§ **Task requirements**
The answer should be every line below, retyped exactly.

§ **Recorded information**
++++++++++++++++++++
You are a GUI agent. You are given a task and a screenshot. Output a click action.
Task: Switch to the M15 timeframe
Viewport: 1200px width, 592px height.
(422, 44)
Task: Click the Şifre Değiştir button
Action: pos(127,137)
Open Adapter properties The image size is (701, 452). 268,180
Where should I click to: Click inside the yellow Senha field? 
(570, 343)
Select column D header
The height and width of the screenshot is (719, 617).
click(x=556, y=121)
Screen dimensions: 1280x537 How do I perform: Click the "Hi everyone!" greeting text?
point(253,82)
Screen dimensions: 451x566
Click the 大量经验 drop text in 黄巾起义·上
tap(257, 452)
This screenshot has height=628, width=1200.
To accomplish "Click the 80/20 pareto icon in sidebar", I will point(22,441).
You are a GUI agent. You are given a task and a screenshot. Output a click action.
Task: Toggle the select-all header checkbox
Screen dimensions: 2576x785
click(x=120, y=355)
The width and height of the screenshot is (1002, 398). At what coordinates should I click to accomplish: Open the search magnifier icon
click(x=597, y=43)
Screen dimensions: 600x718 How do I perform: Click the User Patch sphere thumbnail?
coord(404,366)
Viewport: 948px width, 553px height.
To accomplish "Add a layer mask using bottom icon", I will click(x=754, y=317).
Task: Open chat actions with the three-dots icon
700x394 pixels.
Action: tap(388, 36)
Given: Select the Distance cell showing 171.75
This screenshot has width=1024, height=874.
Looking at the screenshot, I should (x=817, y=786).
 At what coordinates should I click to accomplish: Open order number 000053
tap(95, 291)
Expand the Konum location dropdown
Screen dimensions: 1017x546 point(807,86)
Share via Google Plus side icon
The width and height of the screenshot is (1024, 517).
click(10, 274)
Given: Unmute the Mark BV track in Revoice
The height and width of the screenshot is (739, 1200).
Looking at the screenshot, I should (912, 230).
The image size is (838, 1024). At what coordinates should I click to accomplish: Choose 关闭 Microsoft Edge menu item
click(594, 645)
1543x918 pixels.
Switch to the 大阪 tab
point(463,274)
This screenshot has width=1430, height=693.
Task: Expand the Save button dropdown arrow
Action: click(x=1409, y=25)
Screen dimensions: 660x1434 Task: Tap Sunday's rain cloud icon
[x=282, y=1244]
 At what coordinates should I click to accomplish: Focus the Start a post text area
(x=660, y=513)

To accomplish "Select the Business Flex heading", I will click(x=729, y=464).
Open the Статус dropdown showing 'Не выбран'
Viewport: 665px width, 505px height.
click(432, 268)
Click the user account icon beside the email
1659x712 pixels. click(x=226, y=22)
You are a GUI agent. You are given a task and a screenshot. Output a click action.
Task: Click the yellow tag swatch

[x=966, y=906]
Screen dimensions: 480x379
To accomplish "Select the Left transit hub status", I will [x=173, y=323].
++++++++++++++++++++
§ **Exercise result**
You are a GUI agent. You are given a task and a screenshot. Output a click action.
Task: Switch to the M15 timeframe
Viewport: 1200px width, 592px height.
(422, 44)
Task: Click the Şifre Değiştir button
Action: pos(127,137)
Open Adapter properties The image size is (701, 452). 268,180
Where should I click to: Click inside the yellow Senha field? 
(570, 343)
Select column D header
The height and width of the screenshot is (719, 617).
click(x=556, y=121)
Screen dimensions: 1280x537 How do I perform: Click the "Hi everyone!" greeting text?
point(253,82)
Screen dimensions: 451x566
Click the 大量经验 drop text in 黄巾起义·上
tap(257, 452)
This screenshot has height=628, width=1200.
To accomplish "Click the 80/20 pareto icon in sidebar", I will point(22,441).
You are a GUI agent. You are given a task and a screenshot. Output a click action.
Task: Toggle the select-all header checkbox
Screen dimensions: 2576x785
click(x=120, y=355)
The width and height of the screenshot is (1002, 398). At what coordinates should I click to accomplish: Open the search magnifier icon
click(x=597, y=43)
Screen dimensions: 600x718 How do I perform: Click the User Patch sphere thumbnail?
coord(404,366)
Viewport: 948px width, 553px height.
To accomplish "Add a layer mask using bottom icon", I will click(x=754, y=317).
Task: Open chat actions with the three-dots icon
700x394 pixels.
Action: tap(388, 36)
Given: Select the Distance cell showing 171.75
This screenshot has width=1024, height=874.
Looking at the screenshot, I should (x=817, y=786).
 At what coordinates should I click to accomplish: Open order number 000053
tap(95, 291)
Expand the Konum location dropdown
Screen dimensions: 1017x546 point(807,86)
Share via Google Plus side icon
The width and height of the screenshot is (1024, 517).
click(10, 274)
Given: Unmute the Mark BV track in Revoice
The height and width of the screenshot is (739, 1200).
Looking at the screenshot, I should (912, 230).
The image size is (838, 1024). At what coordinates should I click to accomplish: Choose 关闭 Microsoft Edge menu item
click(594, 645)
1543x918 pixels.
Switch to the 大阪 tab
point(463,274)
This screenshot has width=1430, height=693.
Task: Expand the Save button dropdown arrow
Action: click(x=1409, y=25)
Screen dimensions: 660x1434 Task: Tap Sunday's rain cloud icon
[x=282, y=1244]
 At what coordinates should I click to accomplish: Focus the Start a post text area
(x=660, y=513)

To accomplish "Select the Business Flex heading", I will click(x=729, y=464).
Open the Статус dropdown showing 'Не выбран'
Viewport: 665px width, 505px height.
click(432, 268)
Click the user account icon beside the email
1659x712 pixels. click(x=226, y=22)
You are a GUI agent. You are given a task and a screenshot. Output a click action.
Task: Click the yellow tag swatch

[x=966, y=906]
Screen dimensions: 480x379
To accomplish "Select the Left transit hub status", I will [x=173, y=323].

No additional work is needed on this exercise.